■ Цель задания ■
Изложите текст о поэзии Лермонтова в двух предложениях.

■ Фрагмент текста ■
Каков он был в жизни, таков был он и в своей поэзии, до такой степени субъективной, что вы не найдете у него ни одного мелкого или крупного произведения, которое не относилось бы так или иначе к личности и жизни поэта.
Здесь опять-таки нам прежде всего бросается в глаза один из несомненных признаков гениальности поэта. Невольно поражает нас полное отсутствие в развитии поэтического дара Лермонтова каких-либо периодов и переходов. С первых же детских проявлений своего творчества Лермонтов сразу является перед нами тем самым, каким был он в продолжение всей своей поэтической деятельности, с тем же характером поэзии, мотивами, образами, чувствами. Развитие таланта его заключалось лишь в более художественном выражении того содержания его поэзии, какое ему было словно внушено сразу, от рождения.
В поэзии Лермонтова мы видим ту же присущую всем гениальным людям двойственность, какую наблюдаем и в жизни его. Здесь он также является прежде всего поэтом своего века, идущим в своем умственном развитии рука об руку со всеми своими лучшими современниками. Так, несмотря на то, что он не принадлежал к кружку Станкевича и не был знаком с членами его, вы замечаете у него то же романтическое прекраснодушие, что и у Белинского, то же увлечение Шиллером, Гете, Шекспиром и Байроном – одним словом, то же пристрастие к тевтонской музе, соединенное с галлофобией, сказавшейся в “Последнем новоселье” и некоторых других стихотворениях, в которых Лермонтов смотрит на французов как “на жалкий и пустой народ”.
Разделяя вместе с современниками муки безысходных противоречий и непримиримой раздвоенности, Лермонтов выразил эти муки в ряде стихотворений, преисполненных горьких сетований, причем наиболее выдающимся стихотворением в этом роде является, конечно, знаменитая “Дума” (“Печально я гляжу…”). То же раздвоение выражено им и в ряде типов современных героев, вроде Арбенина и Печорина, в которых под байроновской оболочкой очень легко разглядеть все нравственные недуги русских передовых людей 30-х годов.
Вообще Лермонтова можно вполне назвать представителем тридцатых годов, чем он и отличался от Пушкина, который, в свою очередь, всецело является поэтом 20-х годов.

■ Блок данных ■

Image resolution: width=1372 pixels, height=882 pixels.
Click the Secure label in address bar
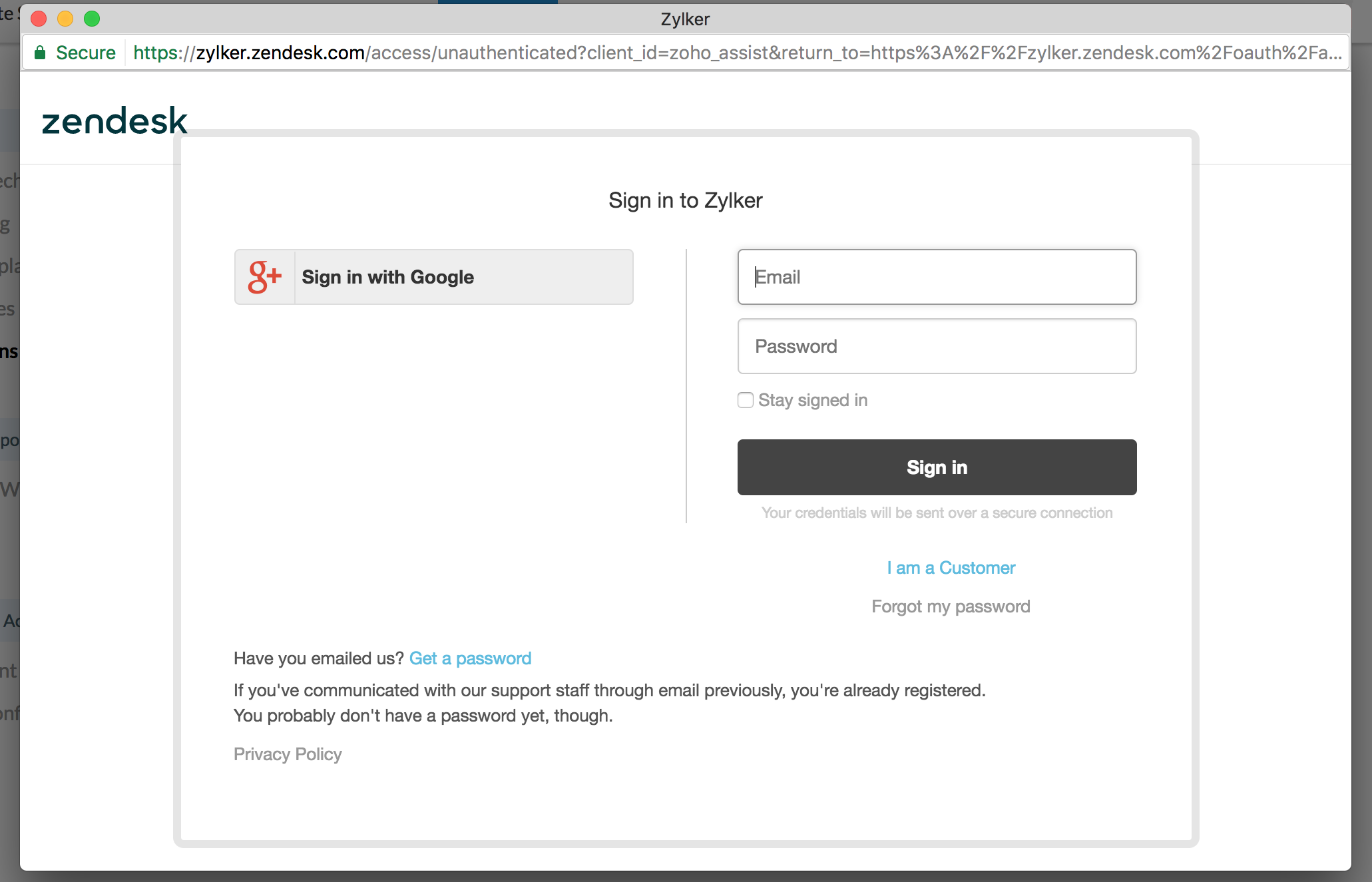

■ Решение задачи ■
Поэзия Лермонтова глубоко субъективна, а в развитии его дара нет периодов и переходов: с первых детских опытов он был тем же поэтом, и рост таланта состоял лишь в более художественном выражении изначально данного содержания. Вместе с тем он поэт своего века, разделявший с лучшими современниками романтическое прекраснодушие и муки раздвоенности, выраженные в «Думе» и в образах Арбенина и Печорина, и потому его можно назвать представителем 30-х годов, в отличие от Пушкина, поэта 20-х.